Entries must be copied exactly, with nothing left out.

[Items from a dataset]
►
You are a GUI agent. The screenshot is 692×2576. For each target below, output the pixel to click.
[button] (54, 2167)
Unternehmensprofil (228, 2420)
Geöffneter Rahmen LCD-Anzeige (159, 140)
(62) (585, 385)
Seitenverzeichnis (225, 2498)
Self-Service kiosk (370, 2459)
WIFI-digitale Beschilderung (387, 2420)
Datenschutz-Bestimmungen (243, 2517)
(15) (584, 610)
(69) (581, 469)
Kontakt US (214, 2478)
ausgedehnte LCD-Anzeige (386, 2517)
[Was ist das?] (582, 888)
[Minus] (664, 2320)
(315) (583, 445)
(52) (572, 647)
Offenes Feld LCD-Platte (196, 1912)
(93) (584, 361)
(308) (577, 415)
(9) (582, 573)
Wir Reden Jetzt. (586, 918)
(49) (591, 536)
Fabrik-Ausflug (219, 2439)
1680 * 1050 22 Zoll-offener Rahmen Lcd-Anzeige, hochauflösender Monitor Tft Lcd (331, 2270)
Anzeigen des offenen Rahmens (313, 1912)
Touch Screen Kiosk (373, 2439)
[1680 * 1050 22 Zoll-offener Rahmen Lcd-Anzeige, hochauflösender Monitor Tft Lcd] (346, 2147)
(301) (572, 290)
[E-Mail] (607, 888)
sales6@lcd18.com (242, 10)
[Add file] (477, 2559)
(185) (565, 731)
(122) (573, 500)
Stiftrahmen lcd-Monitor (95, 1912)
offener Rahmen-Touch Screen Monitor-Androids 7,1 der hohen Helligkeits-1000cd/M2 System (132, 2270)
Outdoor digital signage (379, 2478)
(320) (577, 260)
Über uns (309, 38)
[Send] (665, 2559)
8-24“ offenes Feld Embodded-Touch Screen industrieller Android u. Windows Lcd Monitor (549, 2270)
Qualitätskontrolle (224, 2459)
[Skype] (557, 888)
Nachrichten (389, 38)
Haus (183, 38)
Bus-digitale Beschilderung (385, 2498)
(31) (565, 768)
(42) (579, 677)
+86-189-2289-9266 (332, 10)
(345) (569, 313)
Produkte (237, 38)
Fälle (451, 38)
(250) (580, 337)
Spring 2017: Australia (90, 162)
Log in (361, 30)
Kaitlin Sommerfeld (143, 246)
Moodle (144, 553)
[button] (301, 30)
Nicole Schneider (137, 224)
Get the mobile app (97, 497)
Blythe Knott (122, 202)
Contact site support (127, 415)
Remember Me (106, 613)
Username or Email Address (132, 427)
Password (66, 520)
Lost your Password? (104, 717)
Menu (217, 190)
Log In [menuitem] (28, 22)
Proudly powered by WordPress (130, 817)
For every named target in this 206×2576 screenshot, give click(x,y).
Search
◄
## Solution to this problem
You are a GUI agent. The screenshot is 692×2576. For each target below, output the pixel to click.
[button] (54, 2167)
Unternehmensprofil (228, 2420)
Geöffneter Rahmen LCD-Anzeige (159, 140)
(62) (585, 385)
Seitenverzeichnis (225, 2498)
Self-Service kiosk (370, 2459)
WIFI-digitale Beschilderung (387, 2420)
Datenschutz-Bestimmungen (243, 2517)
(15) (584, 610)
(69) (581, 469)
Kontakt US (214, 2478)
ausgedehnte LCD-Anzeige (386, 2517)
[Was ist das?] (582, 888)
[Minus] (664, 2320)
(315) (583, 445)
(52) (572, 647)
Offenes Feld LCD-Platte (196, 1912)
(93) (584, 361)
(308) (577, 415)
(9) (582, 573)
Wir Reden Jetzt. (586, 918)
(49) (591, 536)
Fabrik-Ausflug (219, 2439)
1680 * 1050 22 Zoll-offener Rahmen Lcd-Anzeige, hochauflösender Monitor Tft Lcd (331, 2270)
Anzeigen des offenen Rahmens (313, 1912)
Touch Screen Kiosk (373, 2439)
[1680 * 1050 22 Zoll-offener Rahmen Lcd-Anzeige, hochauflösender Monitor Tft Lcd] (346, 2147)
(301) (572, 290)
[E-Mail] (607, 888)
sales6@lcd18.com (242, 10)
[Add file] (477, 2559)
(185) (565, 731)
(122) (573, 500)
Stiftrahmen lcd-Monitor (95, 1912)
offener Rahmen-Touch Screen Monitor-Androids 7,1 der hohen Helligkeits-1000cd/M2 System (132, 2270)
Outdoor digital signage (379, 2478)
(320) (577, 260)
Über uns (309, 38)
[Send] (665, 2559)
8-24“ offenes Feld Embodded-Touch Screen industrieller Android u. Windows Lcd Monitor (549, 2270)
Qualitätskontrolle (224, 2459)
[Skype] (557, 888)
Nachrichten (389, 38)
Haus (183, 38)
Bus-digitale Beschilderung (385, 2498)
(31) (565, 768)
(42) (579, 677)
+86-189-2289-9266 (332, 10)
(345) (569, 313)
Produkte (237, 38)
Fälle (451, 38)
(250) (580, 337)
Spring 2017: Australia (90, 162)
Log in (361, 30)
Kaitlin Sommerfeld (143, 246)
Moodle (144, 553)
[button] (301, 30)
Nicole Schneider (137, 224)
Get the mobile app (97, 497)
Blythe Knott (122, 202)
Contact site support (127, 415)
Remember Me (106, 613)
Username or Email Address (132, 427)
Password (66, 520)
Lost your Password? (104, 717)
Menu (217, 190)
Log In [menuitem] (28, 22)
Proudly powered by WordPress (130, 817)
For every named target in this 206×2576 screenshot, give click(x,y).
Search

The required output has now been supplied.